[Brief] Scan the material for the string "Task" and copy out every line in which it occurs.

Content starts

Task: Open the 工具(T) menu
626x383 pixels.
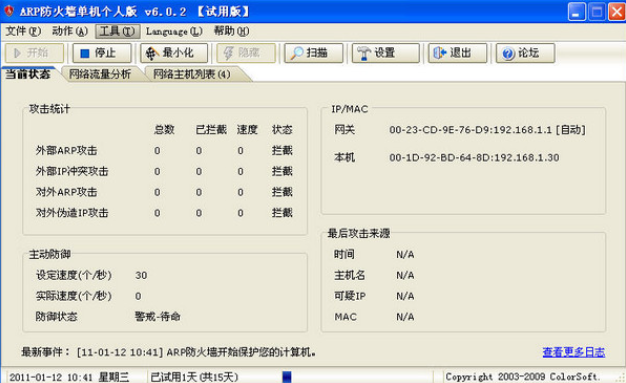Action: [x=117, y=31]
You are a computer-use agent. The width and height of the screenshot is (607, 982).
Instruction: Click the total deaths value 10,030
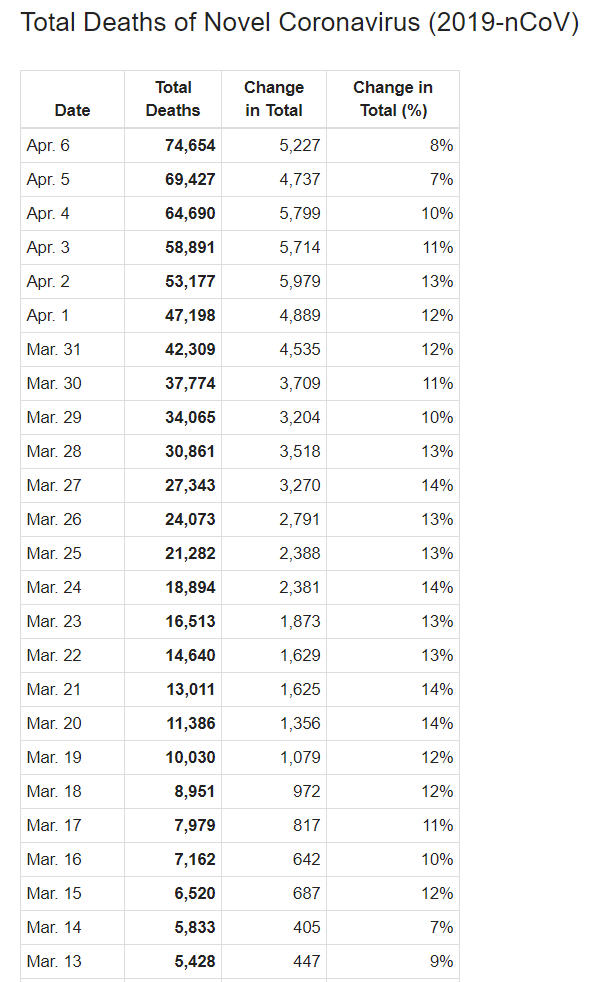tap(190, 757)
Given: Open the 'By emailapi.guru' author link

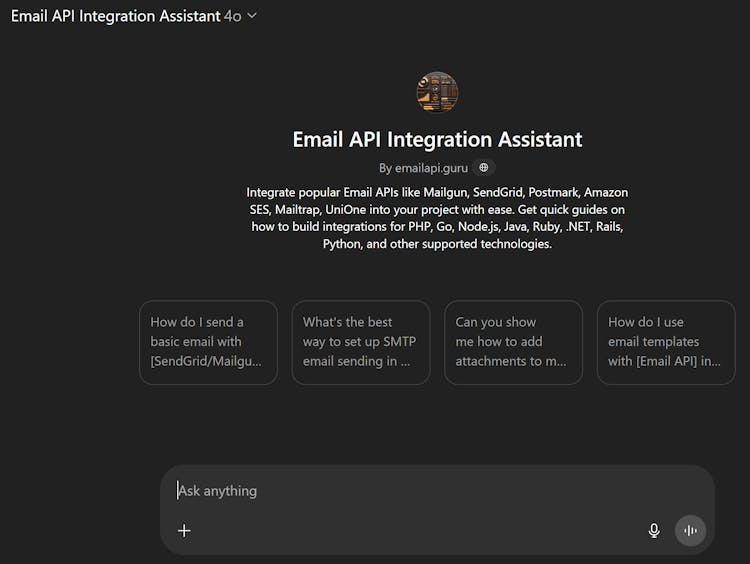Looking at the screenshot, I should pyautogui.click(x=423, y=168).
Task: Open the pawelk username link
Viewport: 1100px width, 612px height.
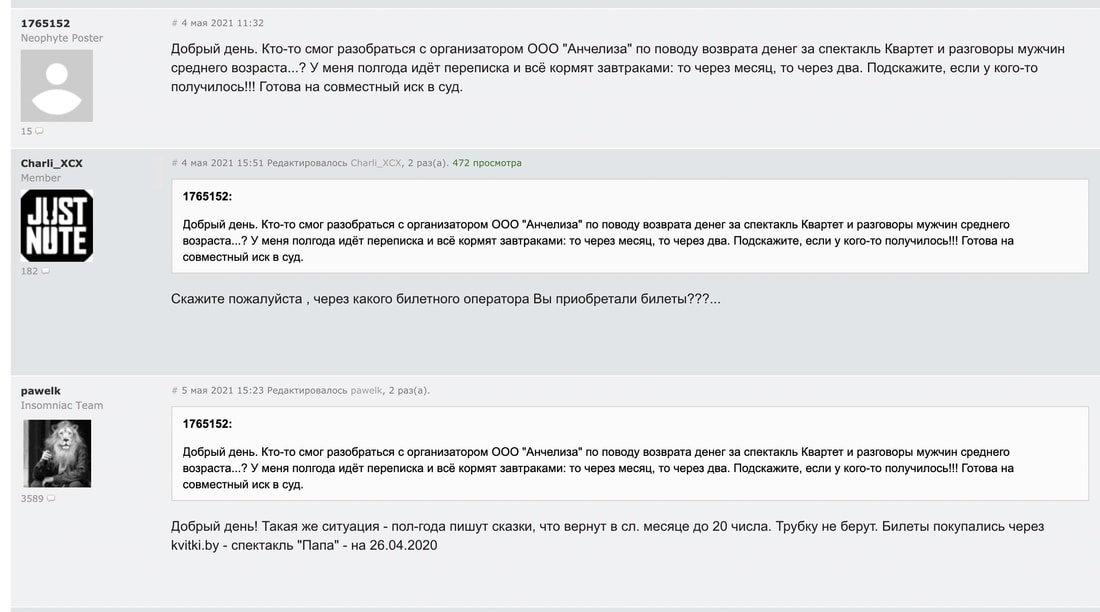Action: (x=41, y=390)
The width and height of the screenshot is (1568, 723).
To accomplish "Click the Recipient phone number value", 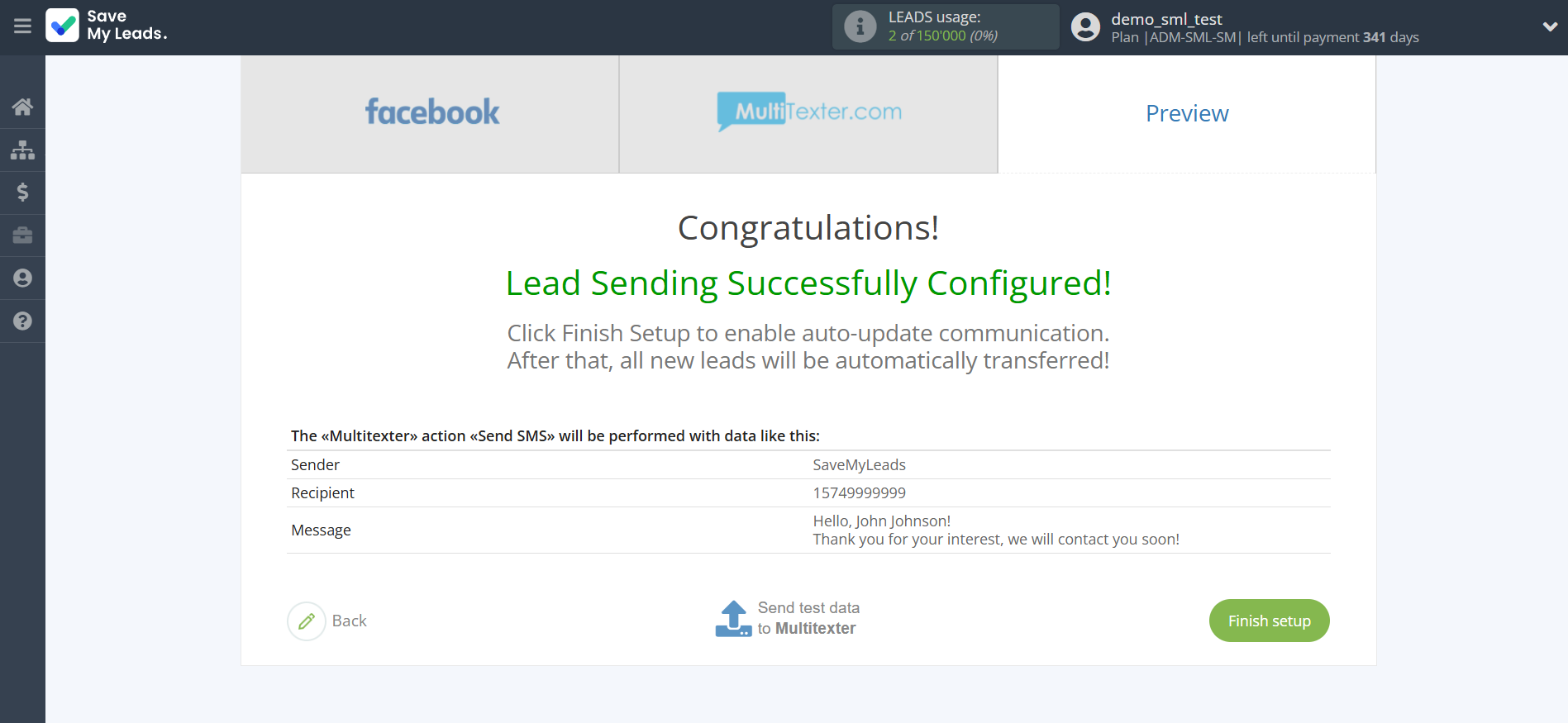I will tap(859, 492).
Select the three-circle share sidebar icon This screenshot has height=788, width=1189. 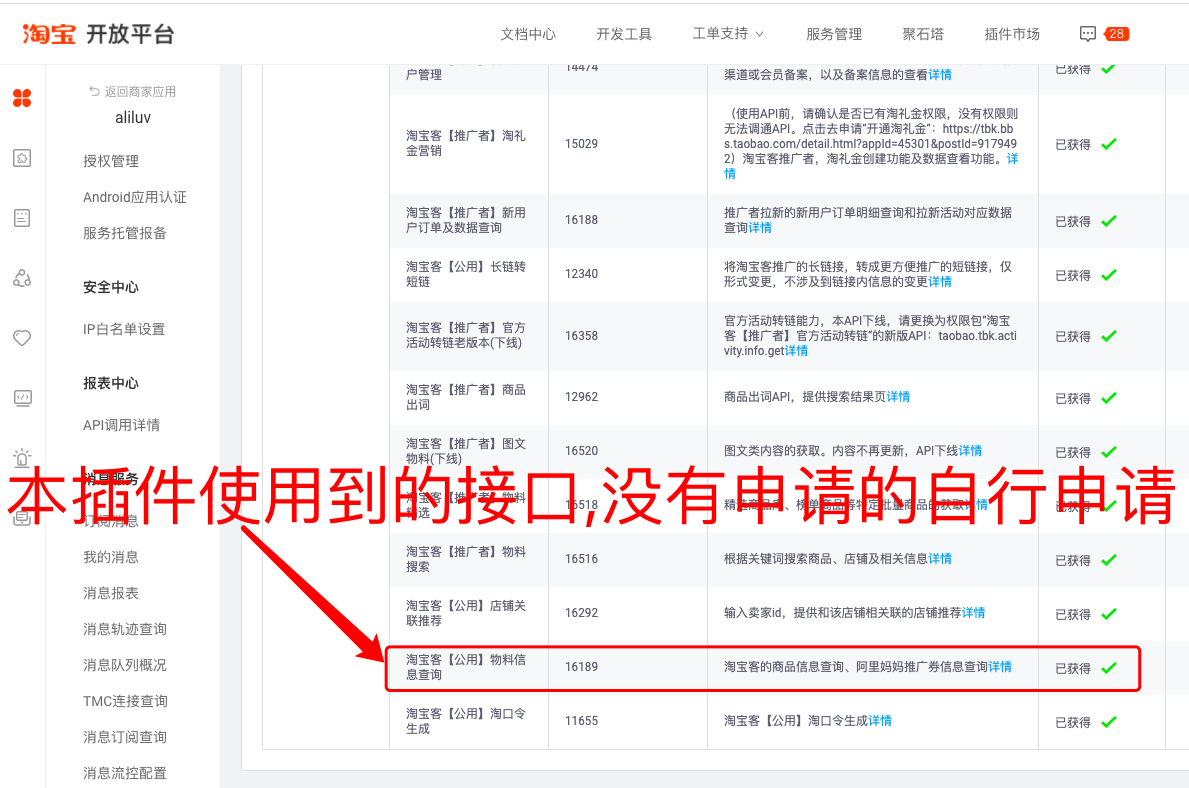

Content ends

[Written reply]
Task: Open the 工具(T) menu
Task: Open the pawelk username link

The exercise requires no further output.